I took yesterday off, because ya know I was going to go on that trip. Yes, I could have gone to work but I just didn't want to. It's not like I love my job or my work is so interesting and challenging that I want to be there.
I can't shake Gare out of my thoughts. I'm surprised about that. Yesterday after I took the son to school, me and Susan sat and drank coffee out on her porch and ate strawberries while we talked about everything surrounding his life and death.
I got an email from one of the bookclub girls who's known Gare longer than I. She asked me if I thought Gare knew how much we cared about him.
I know he knew from me although I don't think I ever told him how much others cared about him. How others felt about him never came up between us. Too many thoughts about his (from others) that ran the gamut from "What an asshole" to the other end of the spectrum. Besides, I don't think he really cared what others thought of him, unless they talked directly to him and he'd tell you what he thought.

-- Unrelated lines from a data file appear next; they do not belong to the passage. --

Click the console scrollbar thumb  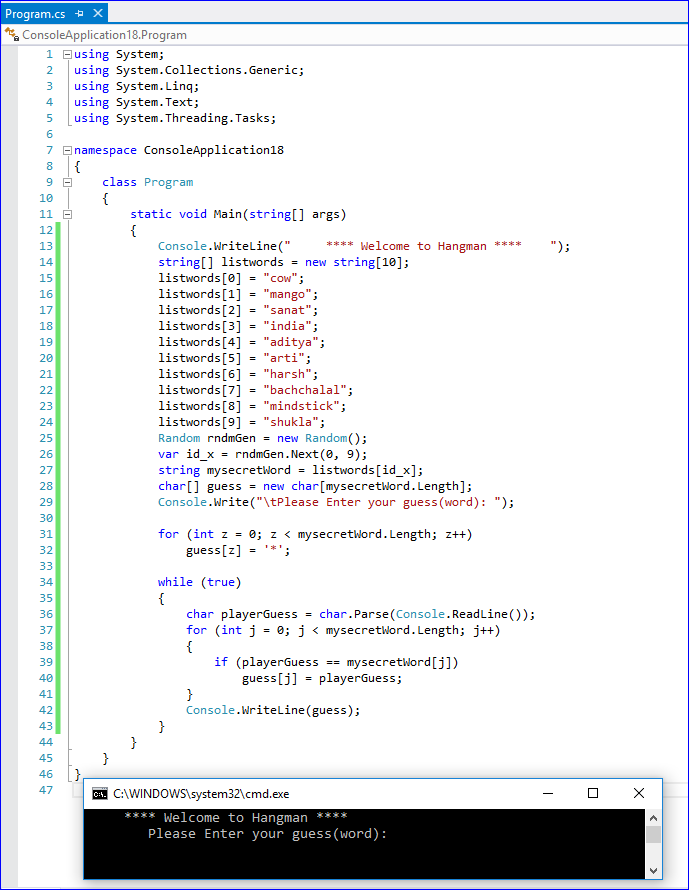coord(653,834)
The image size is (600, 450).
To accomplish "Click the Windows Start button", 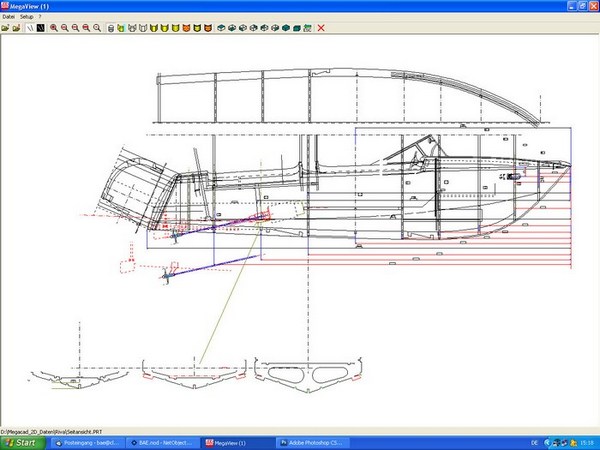I will (21, 441).
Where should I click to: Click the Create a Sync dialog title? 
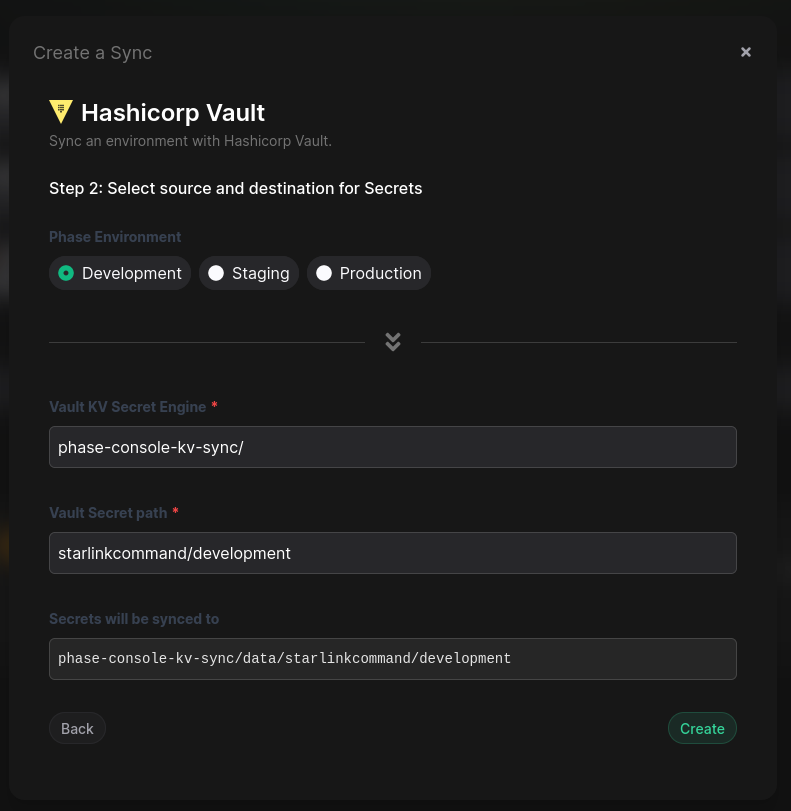click(x=92, y=52)
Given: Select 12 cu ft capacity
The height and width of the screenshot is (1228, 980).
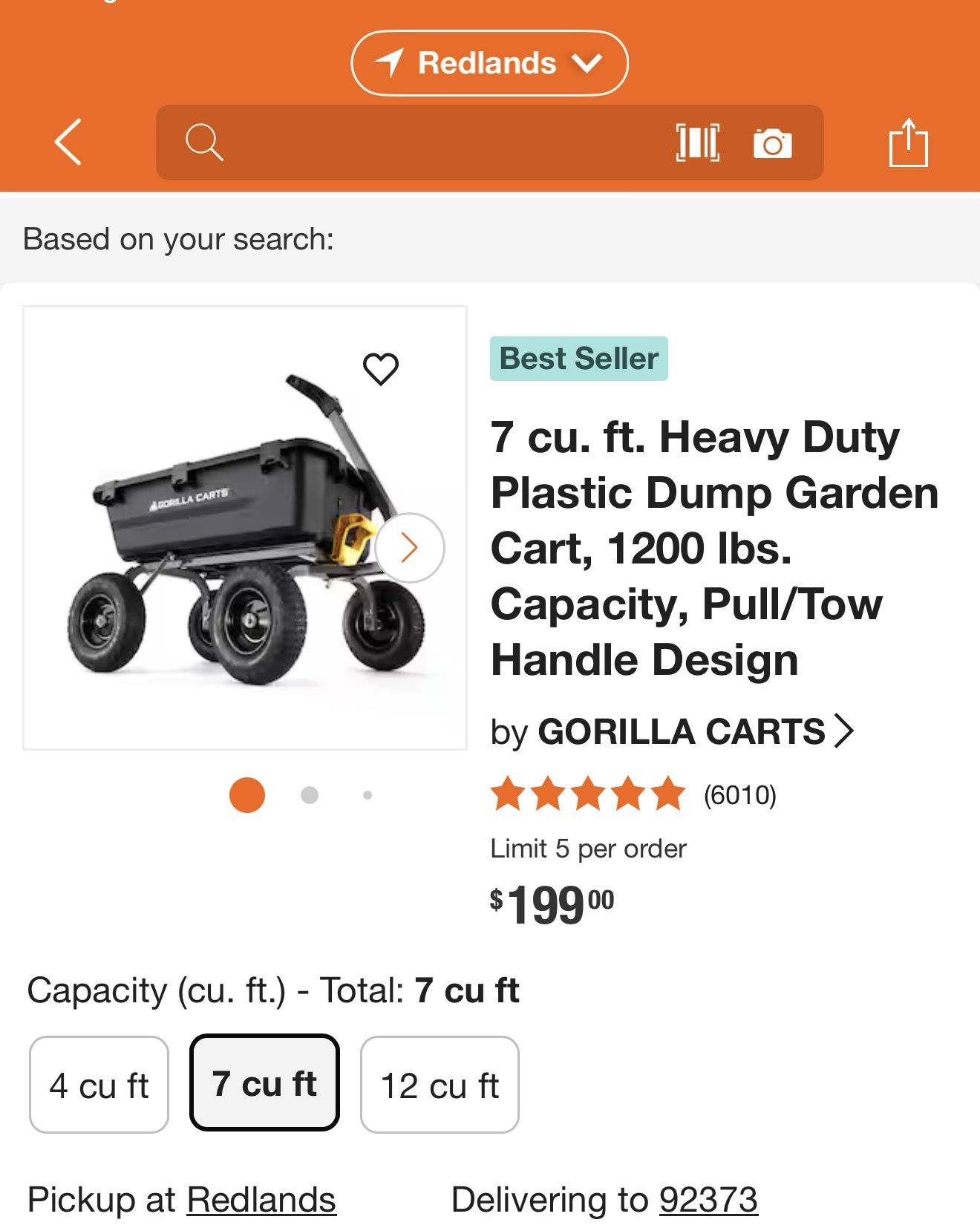Looking at the screenshot, I should pos(440,1085).
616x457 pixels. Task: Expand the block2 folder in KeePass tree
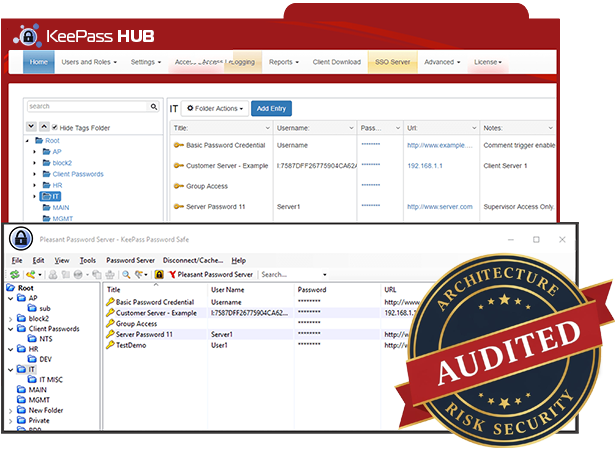tap(10, 318)
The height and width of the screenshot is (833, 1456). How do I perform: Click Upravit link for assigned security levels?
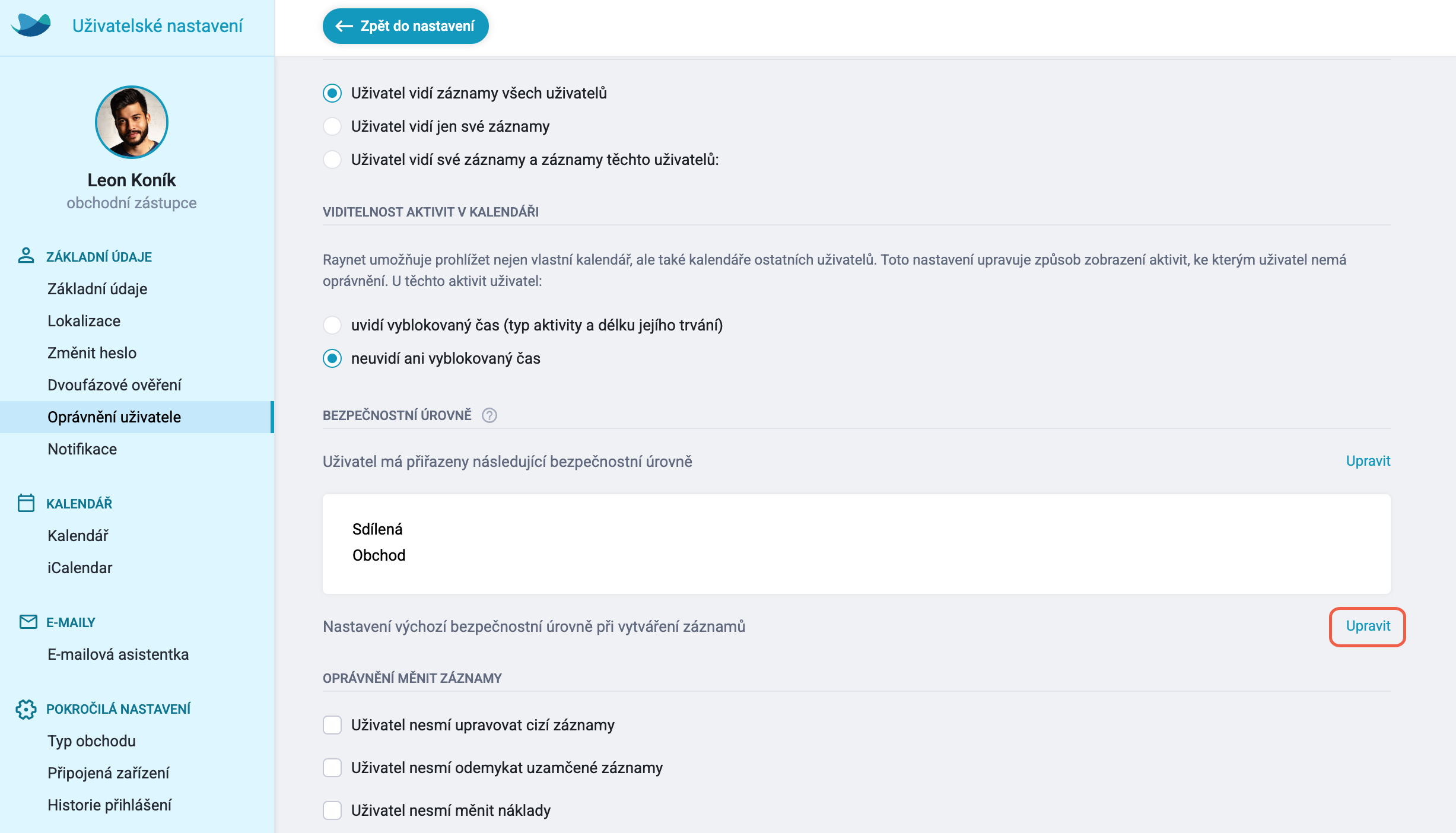[1368, 461]
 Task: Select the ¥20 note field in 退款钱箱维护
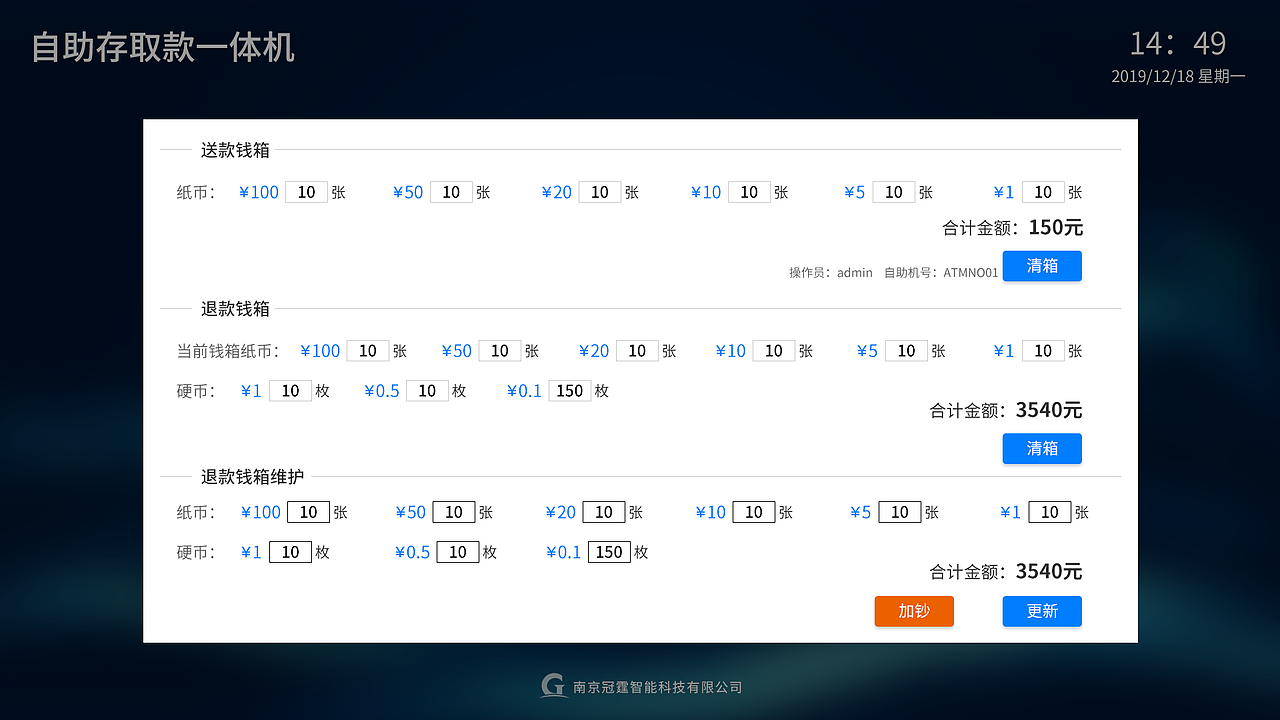pyautogui.click(x=603, y=512)
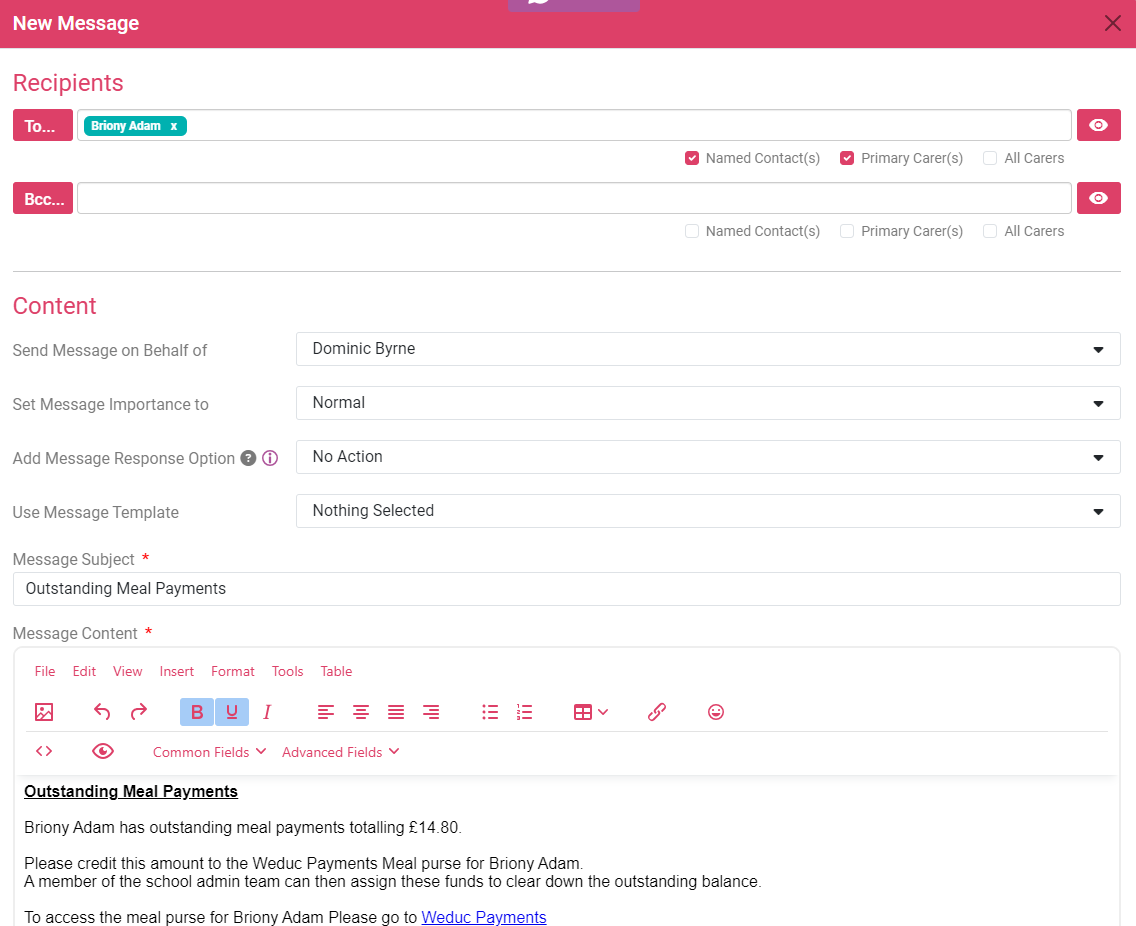Toggle italic formatting in the editor
Viewport: 1136px width, 926px height.
[x=267, y=712]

Someone else posted on FB that they thought of him as a father figure to all kinds of misfits. That concept is not right for me. I never thought of him as a father figure. An authority figure yes (he was my boss for many years) but never as a father figure.
I guess he was a lot of things to a lot of people.
The other thing I did yesterday was make some cool textures to be focal points for some jewelry. Maybe I'll finish them today and post pictures.
2 comments:
So don't try to shake him out of your thoughts. It's only been a couple days. Think about him. Talk about him. Talk to people who knew him. Look at pictures. Eventually things will settle down.
Ohh no, I don't mean to say I'm trying to actively shake him out of my thoughts.
I'm only surprised how deep and wide the thoughts are. He comes up in my mind all day, and I know it's because he's been family to me.
My own grieving process is a familiar one, I don't bury a lot of it, I talk about it. And I've had lots of communication with a lot of people about the entire thing. And I write in my blog whatever comes up.
But I do also realize words cannot convey the whole of it. I'm not inclined to *do* anything about what bubbles up. It is what it is.
So no worries Donita.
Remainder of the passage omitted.